池袋のばけもの作家は今日も遊ぶ(締め切りって何?)

 杉井光さんが、今度は自分と周辺のライトノベル作家をネタにした作品を出版しました。実際にあった出来事を元にしつつも、実はライトノベル作家の多くは人間ではなく化け物だった、という設定にすることで、メタ・(ノン)フィクションに仕上げてしまった。

 一話完結形式となっており、第一話・葉隠イヅナ、第二話・神無月つばさ、第三話・風姫屍鬼、第四話・杉井光、というように、各章でメインに取り上げられる作家がいる。しかし、各章の根底にあるのは、語り手である杉井光と、隣室のラノベ作家、葉隠イヅナとの慣れ合い生活の記録だ。不規則で自堕落な生活を送るラノベ作家と、彼女の世話をする隣室の常識人。登場人物のほとんどが美人・美少女であることは、杉井作品のお約束だろう。

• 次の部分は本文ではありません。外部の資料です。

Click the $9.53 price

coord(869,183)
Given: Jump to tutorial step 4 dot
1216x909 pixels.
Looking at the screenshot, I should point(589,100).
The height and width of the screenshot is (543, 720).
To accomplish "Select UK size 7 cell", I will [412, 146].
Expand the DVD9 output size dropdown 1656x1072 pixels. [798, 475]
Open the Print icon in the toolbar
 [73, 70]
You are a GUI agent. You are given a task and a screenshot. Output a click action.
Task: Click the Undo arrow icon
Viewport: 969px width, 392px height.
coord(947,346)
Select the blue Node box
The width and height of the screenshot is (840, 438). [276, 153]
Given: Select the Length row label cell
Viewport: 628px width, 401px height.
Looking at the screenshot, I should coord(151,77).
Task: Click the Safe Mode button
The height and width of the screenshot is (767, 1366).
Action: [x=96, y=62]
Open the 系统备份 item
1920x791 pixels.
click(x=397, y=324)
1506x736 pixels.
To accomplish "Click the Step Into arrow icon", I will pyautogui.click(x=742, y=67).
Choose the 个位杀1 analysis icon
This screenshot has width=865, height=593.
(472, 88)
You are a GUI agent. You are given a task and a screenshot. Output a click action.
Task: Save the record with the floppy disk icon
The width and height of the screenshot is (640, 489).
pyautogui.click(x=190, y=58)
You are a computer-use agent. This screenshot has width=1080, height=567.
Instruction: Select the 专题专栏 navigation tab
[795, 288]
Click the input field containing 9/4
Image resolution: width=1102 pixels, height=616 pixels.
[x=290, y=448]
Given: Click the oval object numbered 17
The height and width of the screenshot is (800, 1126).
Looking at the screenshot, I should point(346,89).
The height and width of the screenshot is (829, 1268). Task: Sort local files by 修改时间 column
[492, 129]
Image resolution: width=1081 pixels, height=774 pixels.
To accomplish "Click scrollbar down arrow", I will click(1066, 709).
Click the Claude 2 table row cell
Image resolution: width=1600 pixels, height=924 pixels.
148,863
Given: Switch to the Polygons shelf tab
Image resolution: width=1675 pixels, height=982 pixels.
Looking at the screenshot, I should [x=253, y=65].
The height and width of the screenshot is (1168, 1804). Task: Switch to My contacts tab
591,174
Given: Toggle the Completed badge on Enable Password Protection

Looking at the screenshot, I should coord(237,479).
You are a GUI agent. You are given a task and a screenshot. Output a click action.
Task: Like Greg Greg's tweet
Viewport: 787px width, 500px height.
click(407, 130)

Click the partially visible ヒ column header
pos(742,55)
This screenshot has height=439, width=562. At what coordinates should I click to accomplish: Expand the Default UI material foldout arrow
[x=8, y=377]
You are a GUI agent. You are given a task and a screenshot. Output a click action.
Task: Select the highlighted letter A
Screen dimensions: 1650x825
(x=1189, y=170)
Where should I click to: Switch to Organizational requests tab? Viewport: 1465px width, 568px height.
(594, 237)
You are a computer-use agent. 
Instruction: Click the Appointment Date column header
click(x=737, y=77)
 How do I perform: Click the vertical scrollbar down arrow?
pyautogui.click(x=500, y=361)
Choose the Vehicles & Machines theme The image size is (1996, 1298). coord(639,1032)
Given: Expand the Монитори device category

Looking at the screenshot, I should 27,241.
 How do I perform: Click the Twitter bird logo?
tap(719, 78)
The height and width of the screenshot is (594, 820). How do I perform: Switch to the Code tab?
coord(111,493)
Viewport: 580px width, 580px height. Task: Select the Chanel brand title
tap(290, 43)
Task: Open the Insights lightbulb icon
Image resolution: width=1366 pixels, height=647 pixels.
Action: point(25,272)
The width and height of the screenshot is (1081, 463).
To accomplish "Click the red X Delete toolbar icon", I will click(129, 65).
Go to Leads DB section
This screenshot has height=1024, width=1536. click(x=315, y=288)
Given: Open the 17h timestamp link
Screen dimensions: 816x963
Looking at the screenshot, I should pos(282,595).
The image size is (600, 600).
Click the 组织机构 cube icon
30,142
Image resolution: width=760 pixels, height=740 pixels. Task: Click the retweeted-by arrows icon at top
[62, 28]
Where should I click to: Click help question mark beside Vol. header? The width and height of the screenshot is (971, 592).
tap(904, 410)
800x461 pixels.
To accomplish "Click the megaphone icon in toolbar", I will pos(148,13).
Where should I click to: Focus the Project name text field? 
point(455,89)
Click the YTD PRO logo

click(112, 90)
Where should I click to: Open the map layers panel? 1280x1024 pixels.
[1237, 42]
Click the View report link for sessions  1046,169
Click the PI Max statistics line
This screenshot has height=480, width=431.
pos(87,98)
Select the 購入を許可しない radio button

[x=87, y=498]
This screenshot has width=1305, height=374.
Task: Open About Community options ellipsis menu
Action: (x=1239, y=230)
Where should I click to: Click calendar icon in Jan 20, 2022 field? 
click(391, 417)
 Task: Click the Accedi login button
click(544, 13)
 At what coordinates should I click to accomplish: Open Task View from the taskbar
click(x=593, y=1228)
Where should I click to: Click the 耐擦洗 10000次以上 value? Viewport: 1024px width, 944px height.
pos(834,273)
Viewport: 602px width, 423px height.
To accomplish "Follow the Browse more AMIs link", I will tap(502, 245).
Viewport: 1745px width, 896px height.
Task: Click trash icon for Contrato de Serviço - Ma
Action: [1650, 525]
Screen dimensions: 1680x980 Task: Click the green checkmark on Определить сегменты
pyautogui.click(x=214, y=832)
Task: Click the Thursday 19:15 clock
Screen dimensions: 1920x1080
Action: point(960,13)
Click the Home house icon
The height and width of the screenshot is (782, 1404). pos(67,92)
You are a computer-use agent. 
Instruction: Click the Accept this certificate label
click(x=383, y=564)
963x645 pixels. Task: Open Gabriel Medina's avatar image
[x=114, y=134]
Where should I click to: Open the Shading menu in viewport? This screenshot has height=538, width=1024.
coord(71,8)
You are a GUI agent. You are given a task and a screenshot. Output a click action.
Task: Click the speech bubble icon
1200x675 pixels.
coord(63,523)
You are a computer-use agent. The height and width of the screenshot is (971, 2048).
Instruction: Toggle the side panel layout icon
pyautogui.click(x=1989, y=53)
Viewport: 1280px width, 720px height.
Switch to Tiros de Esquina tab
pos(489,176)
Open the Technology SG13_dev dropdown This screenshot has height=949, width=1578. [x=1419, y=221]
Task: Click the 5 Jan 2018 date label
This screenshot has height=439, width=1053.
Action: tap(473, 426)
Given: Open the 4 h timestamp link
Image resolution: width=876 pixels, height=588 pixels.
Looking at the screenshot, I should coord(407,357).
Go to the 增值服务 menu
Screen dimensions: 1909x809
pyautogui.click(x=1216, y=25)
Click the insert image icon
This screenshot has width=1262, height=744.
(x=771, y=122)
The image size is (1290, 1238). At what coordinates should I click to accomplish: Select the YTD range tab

 初めはただのフィクションだと思わせておいて、最後にメタ・(ノン)フィクションであることを明かすという構成の妙もある。モデルとなった作家の実際と照らし合わせて読むのも良いだろう。しかし、そんなことを知らなくても、不思議なばけもの作家達の奇妙な言行録として、単純に楽しめる作品だと思う。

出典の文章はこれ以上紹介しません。